|M.Sc Student||Efrat Michal|
|Subject||Dioleoyl Phosphatidylcholine (PC-18:1) Stimulates|
Paraoxonase 1 (PON1) Enzimatic and Biological
Activities: In Vitro and in Vivo Studies
|Department||Department of Medicine||Supervisor||Professor Emeritus Michael Aviram|
|Full Thesis text|
Objective: Paraoxonase 1 (PON1) is a high-density lipoprotein (HDL)-associated enzyme which possesses anti-atherogenic properties. Our aim was to analyze the effect of HDL phospholipids on HDL-associated PON1 catalytic and biological activities.

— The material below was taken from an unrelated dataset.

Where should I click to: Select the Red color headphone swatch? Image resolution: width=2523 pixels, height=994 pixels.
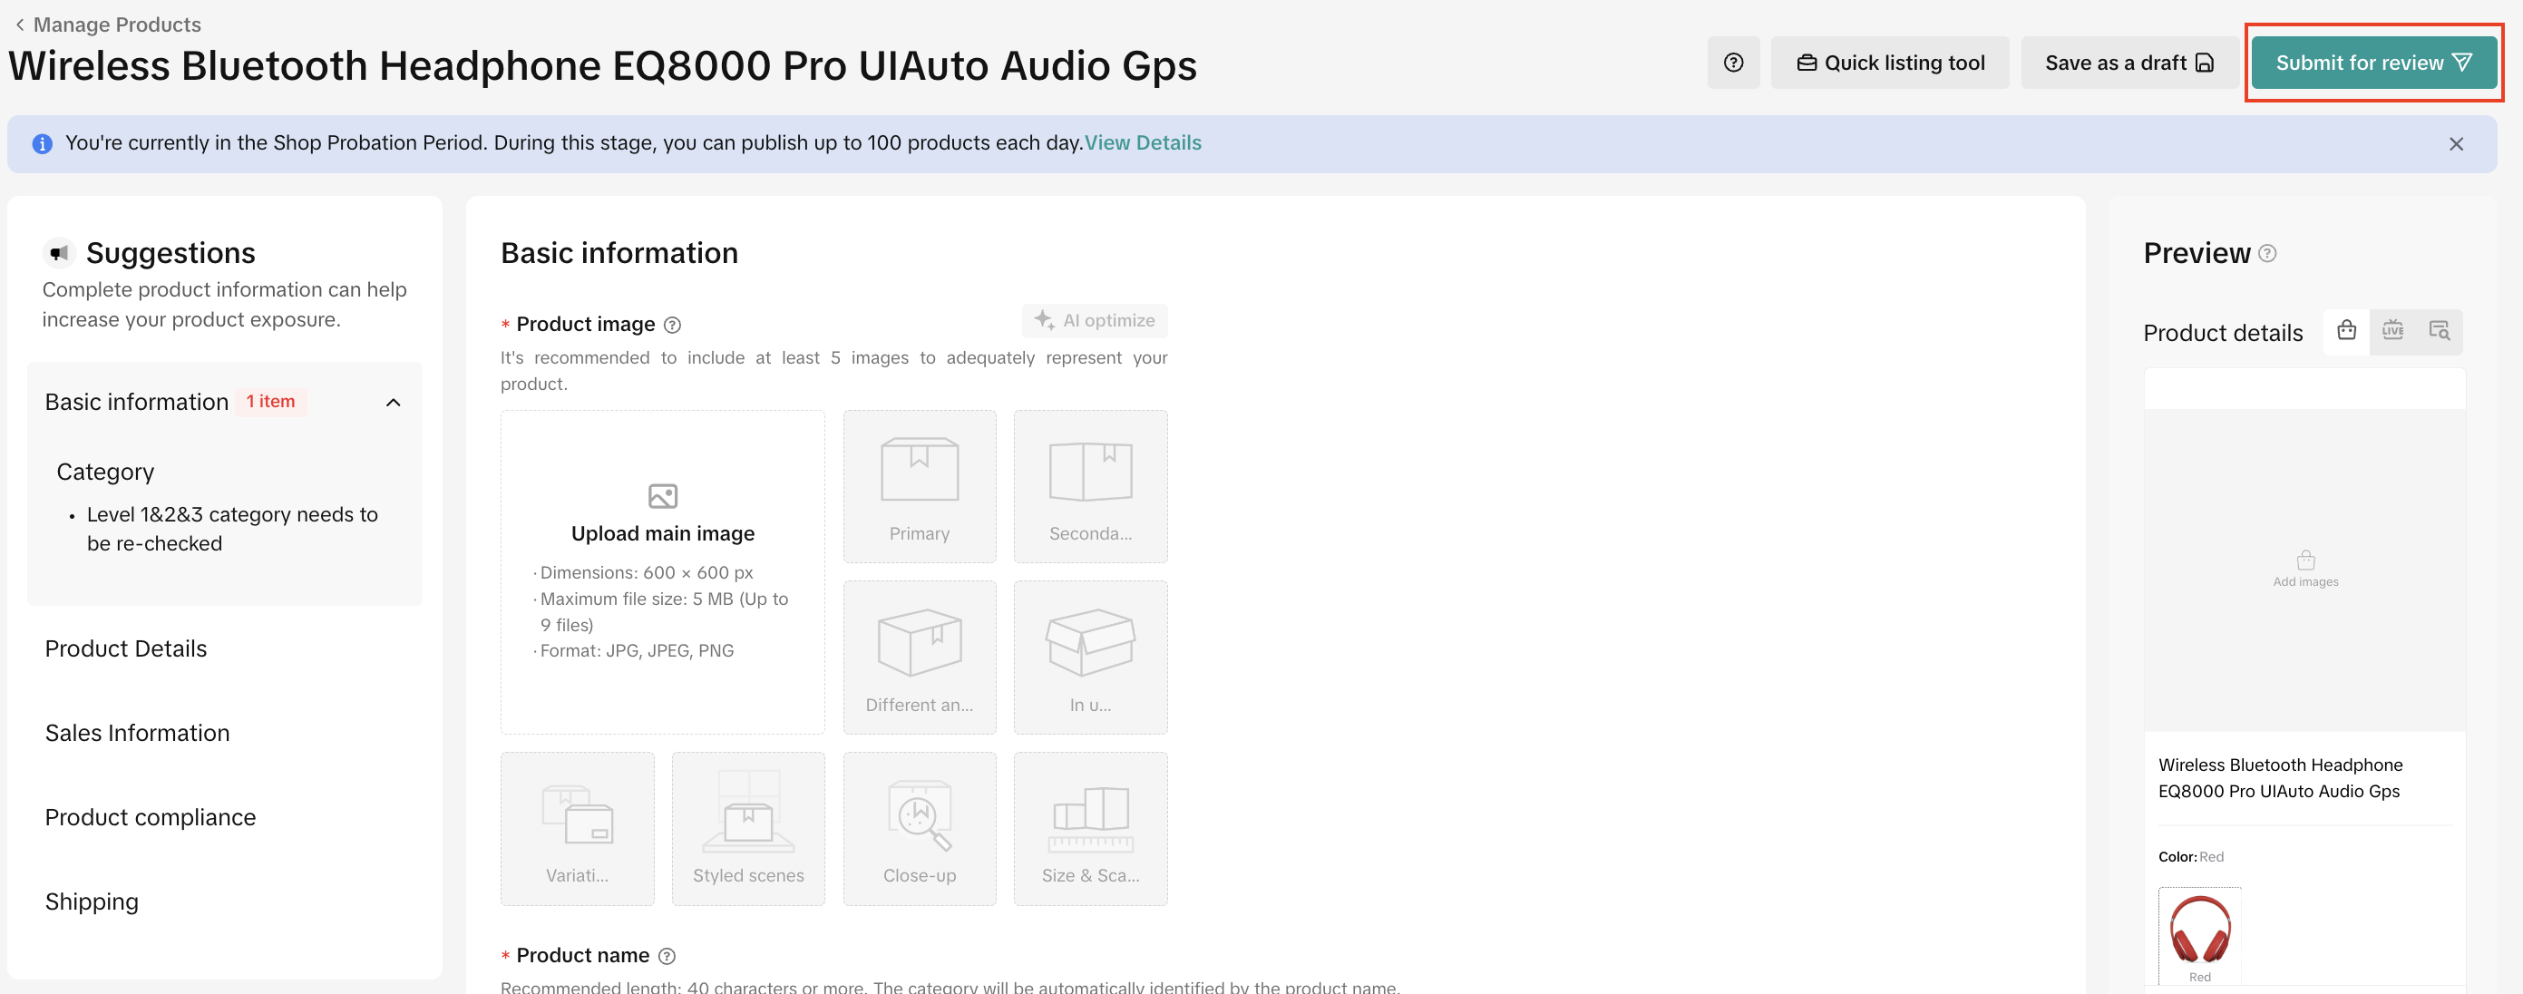pyautogui.click(x=2199, y=930)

Methods and results: In HDL isolated from di-oleoyl-phosphatidylcholine (PC-18:1)-enriched serum, HDL-PC-18:1 levels, as well as PON1 lactonase, arylesterase and paraoxonase activities were increased by 23%, 35%, 47% and 63%, respectively, as compared to control HDL (p < 0.01). Furthermore, PON1 contribution to HDL-mediated cholesterol efflux from J774A.1 macrophages was higher in PC-18:1-enriched HDL in comparison to control HDL.

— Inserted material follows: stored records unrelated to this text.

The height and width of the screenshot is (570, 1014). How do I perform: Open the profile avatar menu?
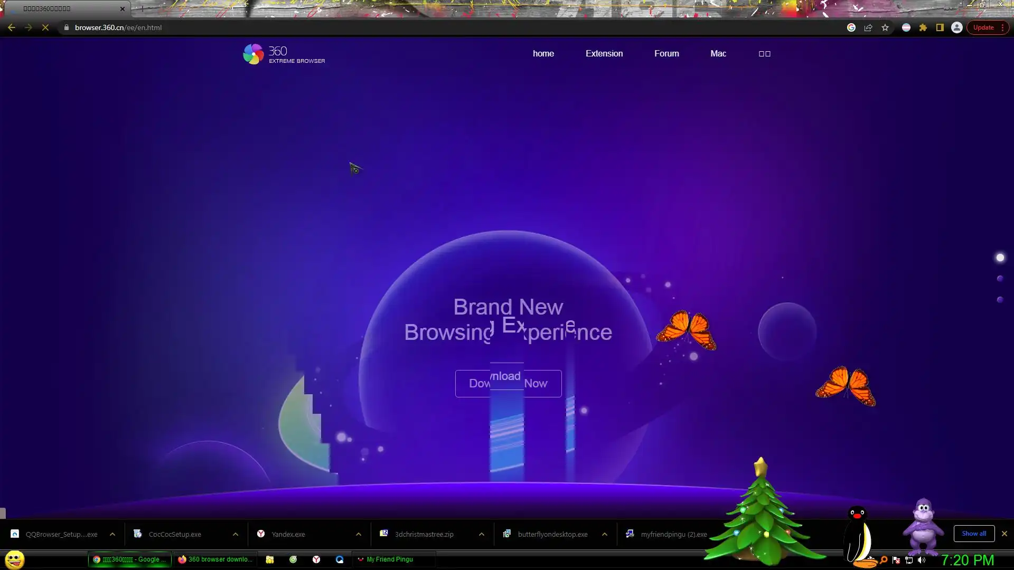(957, 27)
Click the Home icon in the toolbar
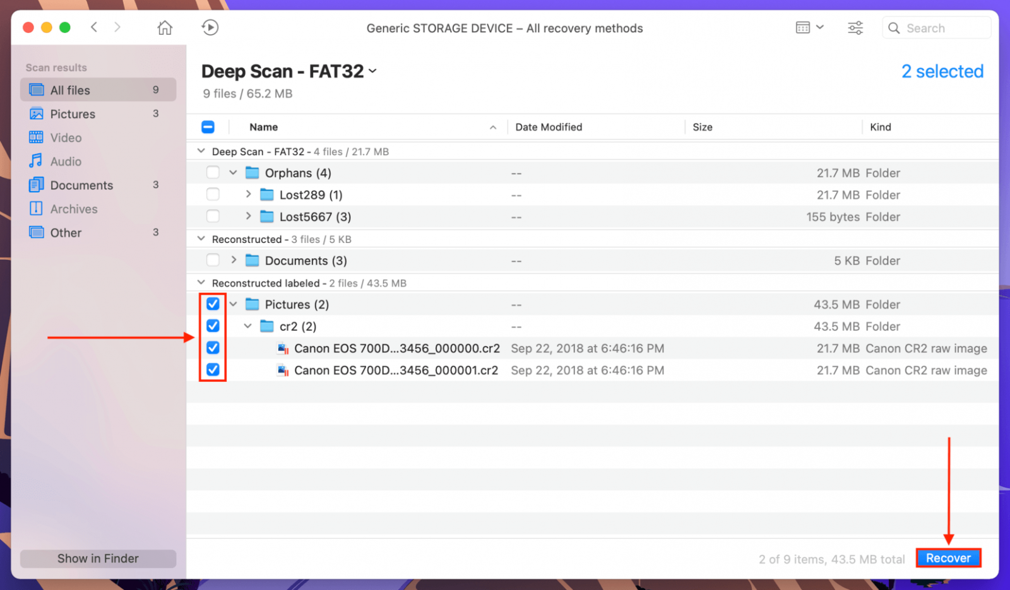1010x590 pixels. (x=164, y=27)
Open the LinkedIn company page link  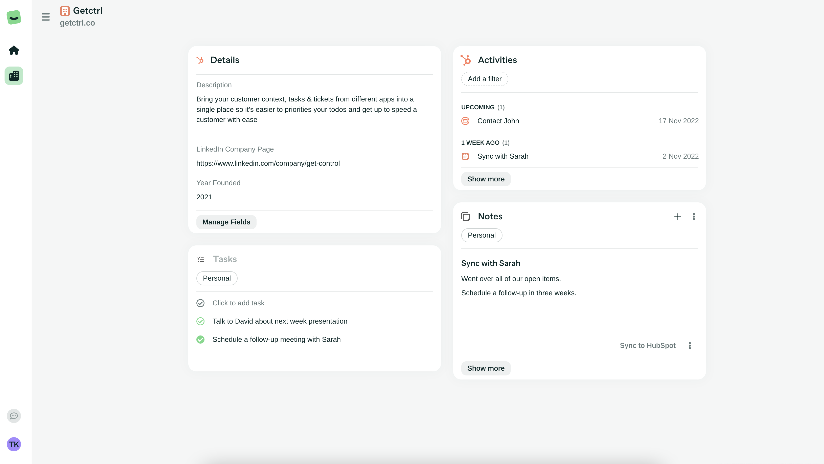point(268,163)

In vivo olive oil consumption by Balb/ C mice increased HDL phospholipids/protein (30%), and HDL-PON1 arylesterase (150%) and lactonase (94%) activities (p < 0.01). Furthermore, in the olive oil-treated mice PON1 contribution to HDL-mediated macrophage cholesterol efflux was higher by 100%, in comparison to placebo mouse HDL (p < 0.01). Similarly, olive oil consumption by healthy subjects increased HDL-PC-18:1 levels, HDL-PON1 arylesterase (88%), lactonase (52%), paraoxonase (140%) activities and PON1 stimulatory effect on HDL-mediated cholesterol efflux (53%) as compared to HDL before treatment (p < 0.01). PC-18:1 stimulatory effect on recombinant PON1 mutant (lacks 20 amino acids at the N-terminal region) paraoxonase and lactonase activities was lower by 56% and 57%, respectively, in comparison to its effect on wild type PON1 (p < 0.01).
Conclusion: Intervention to increase PON1 activities by HDL enrichment with PC-18:1 could be proven as a beneficial anti-atherogenic therapy.